Recently, Dr. Basu received the Swarnajayanti Fellowship for 2013-14. Dr. Pradip Dutta, INAE Chair Professor at IISc, commends Dr. Basu’s work. “Prof. Basu’s research is simply outstanding,” he says. “At a relatively young age, he has established himself as a leading expert in combustion research and thermal transport in multiphase systems. There is absolutely no doubt that he is an appropriate choice for the SJ Fellowship. Apart from the volume of work, the quality of his research is outstanding. In addition to academic importance, Prof. Basu’s work is very relevant to industries, which includes new applications in the Indian context, such as thermal storage for solar power generation.”

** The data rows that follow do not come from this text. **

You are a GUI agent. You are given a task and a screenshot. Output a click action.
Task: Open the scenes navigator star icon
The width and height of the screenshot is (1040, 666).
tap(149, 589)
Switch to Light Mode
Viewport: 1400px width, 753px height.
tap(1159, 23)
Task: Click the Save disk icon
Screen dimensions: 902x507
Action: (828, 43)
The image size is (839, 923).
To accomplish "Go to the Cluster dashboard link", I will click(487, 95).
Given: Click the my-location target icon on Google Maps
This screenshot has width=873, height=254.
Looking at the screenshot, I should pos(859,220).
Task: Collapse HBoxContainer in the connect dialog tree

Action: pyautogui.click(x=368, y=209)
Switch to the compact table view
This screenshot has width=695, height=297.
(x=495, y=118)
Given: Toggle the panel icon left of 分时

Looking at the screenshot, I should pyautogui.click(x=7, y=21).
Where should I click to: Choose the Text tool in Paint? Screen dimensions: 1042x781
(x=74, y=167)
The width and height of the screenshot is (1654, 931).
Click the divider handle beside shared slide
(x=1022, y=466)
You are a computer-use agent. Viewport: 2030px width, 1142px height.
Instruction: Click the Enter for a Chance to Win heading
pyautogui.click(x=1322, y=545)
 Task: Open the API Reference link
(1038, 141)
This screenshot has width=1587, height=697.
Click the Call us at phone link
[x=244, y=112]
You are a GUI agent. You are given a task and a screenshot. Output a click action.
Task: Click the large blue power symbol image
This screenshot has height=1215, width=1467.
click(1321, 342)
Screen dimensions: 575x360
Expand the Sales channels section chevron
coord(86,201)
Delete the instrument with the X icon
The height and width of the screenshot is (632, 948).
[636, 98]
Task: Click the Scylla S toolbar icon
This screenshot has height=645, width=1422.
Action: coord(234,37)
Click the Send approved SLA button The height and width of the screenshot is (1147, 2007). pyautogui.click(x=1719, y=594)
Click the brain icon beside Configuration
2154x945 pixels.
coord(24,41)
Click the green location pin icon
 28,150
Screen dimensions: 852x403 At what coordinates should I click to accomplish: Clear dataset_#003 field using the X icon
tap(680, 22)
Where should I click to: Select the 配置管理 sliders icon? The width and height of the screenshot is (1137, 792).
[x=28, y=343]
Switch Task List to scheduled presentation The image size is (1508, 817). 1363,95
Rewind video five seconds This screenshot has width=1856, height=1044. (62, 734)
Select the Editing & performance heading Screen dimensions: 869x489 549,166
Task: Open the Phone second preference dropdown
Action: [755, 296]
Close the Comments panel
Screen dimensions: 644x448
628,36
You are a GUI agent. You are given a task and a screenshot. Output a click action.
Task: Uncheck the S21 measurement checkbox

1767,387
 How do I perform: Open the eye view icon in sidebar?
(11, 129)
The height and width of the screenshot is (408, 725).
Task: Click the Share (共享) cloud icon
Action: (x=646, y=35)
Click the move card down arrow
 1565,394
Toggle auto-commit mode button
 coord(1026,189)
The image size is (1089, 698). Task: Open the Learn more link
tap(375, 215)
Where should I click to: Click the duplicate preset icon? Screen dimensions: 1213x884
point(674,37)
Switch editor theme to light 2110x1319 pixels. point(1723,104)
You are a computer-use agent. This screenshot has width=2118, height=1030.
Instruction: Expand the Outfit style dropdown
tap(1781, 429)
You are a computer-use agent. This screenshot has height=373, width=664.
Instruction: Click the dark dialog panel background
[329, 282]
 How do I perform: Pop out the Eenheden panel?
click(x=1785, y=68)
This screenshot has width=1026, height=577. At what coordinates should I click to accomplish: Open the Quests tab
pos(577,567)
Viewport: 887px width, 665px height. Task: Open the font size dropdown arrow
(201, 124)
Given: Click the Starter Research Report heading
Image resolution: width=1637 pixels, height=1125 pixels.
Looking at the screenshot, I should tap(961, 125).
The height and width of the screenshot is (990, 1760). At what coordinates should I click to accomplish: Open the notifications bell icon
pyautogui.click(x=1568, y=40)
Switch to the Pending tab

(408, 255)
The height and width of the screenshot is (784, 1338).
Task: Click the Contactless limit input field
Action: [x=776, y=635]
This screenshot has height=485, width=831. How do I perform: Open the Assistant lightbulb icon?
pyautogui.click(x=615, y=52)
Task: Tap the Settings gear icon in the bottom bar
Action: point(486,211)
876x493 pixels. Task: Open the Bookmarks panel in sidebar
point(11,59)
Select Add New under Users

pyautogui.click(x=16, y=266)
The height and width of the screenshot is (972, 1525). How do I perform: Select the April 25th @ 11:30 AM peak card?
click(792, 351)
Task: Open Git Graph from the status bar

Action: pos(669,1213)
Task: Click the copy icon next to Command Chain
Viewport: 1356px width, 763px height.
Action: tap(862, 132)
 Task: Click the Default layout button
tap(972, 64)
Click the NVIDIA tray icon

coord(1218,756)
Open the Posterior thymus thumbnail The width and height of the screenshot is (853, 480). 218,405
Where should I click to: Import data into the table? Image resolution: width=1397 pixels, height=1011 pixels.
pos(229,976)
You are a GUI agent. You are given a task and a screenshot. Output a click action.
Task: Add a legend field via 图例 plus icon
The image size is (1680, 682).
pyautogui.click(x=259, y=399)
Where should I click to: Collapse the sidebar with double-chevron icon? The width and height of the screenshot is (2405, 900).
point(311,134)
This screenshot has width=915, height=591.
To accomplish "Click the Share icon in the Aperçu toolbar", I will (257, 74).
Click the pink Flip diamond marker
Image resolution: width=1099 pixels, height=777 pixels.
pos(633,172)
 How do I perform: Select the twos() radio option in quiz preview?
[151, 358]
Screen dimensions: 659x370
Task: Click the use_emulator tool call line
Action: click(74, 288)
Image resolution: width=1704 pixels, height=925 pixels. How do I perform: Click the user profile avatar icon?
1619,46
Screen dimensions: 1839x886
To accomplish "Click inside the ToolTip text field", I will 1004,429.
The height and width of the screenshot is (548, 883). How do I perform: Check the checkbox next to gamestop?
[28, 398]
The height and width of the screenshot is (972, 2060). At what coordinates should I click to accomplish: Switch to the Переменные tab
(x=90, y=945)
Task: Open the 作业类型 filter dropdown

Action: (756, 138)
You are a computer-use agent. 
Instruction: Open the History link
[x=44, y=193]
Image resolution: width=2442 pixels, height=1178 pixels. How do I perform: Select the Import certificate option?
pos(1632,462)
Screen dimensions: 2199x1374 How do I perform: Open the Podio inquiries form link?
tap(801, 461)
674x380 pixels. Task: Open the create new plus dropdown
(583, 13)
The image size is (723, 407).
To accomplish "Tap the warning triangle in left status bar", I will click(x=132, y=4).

Dr. Basu’s lab at IISc has state-of-the-art facilities and equipment required for research in combustion and thermo-fluids. He also has over 150 publications and a US-issued patent to his name.
On receiving the award, Dr. Basu says, “It provides a vehicle to achieve my goals in research through the generous funding it provides. It also provides me a launching pad to execute my research goals and showcase my findings to the scientific community.” He also stresses on his family’s contributions to all his accomplishments, adding, “I dedicate my small achievements to my parents and my wife. Without their support and inspiration, nothing would have happened.”
Dr. Basu finds research very exciting because of the freedom it provides to pursue goals by planning, thinking of and executing ideas in a vibrant environment. Brainstorming with colleagues and students is his favorite hobby, which he finds intellectually enriching. “Thermal and fluid sciences appealed to me since it is full of processes at different length and timescales. These processes couple with each other in non-linear ways to give rise to global observations and behavior from micro scales to astrophysical scales,” says Dr. Basu. Prof. Richard Feynman and Prof. Ludwig Prandtl, pioneers in their respective fields, are his role models.
“It [research] allows me to serve the nation since my work can help in improving different systems that is relevant to people on the whole. The joy of working with the young bright PhD students and nurturing them to become ace researchers is a motivation no other job provides,” he adds.
Being a teacher and guide to many students who look up to him for inspiration, Dr. Basu advises them to “aim big but dream even bigger. Work hard but imagine harder. Have passion in your work and put in your best efforts.”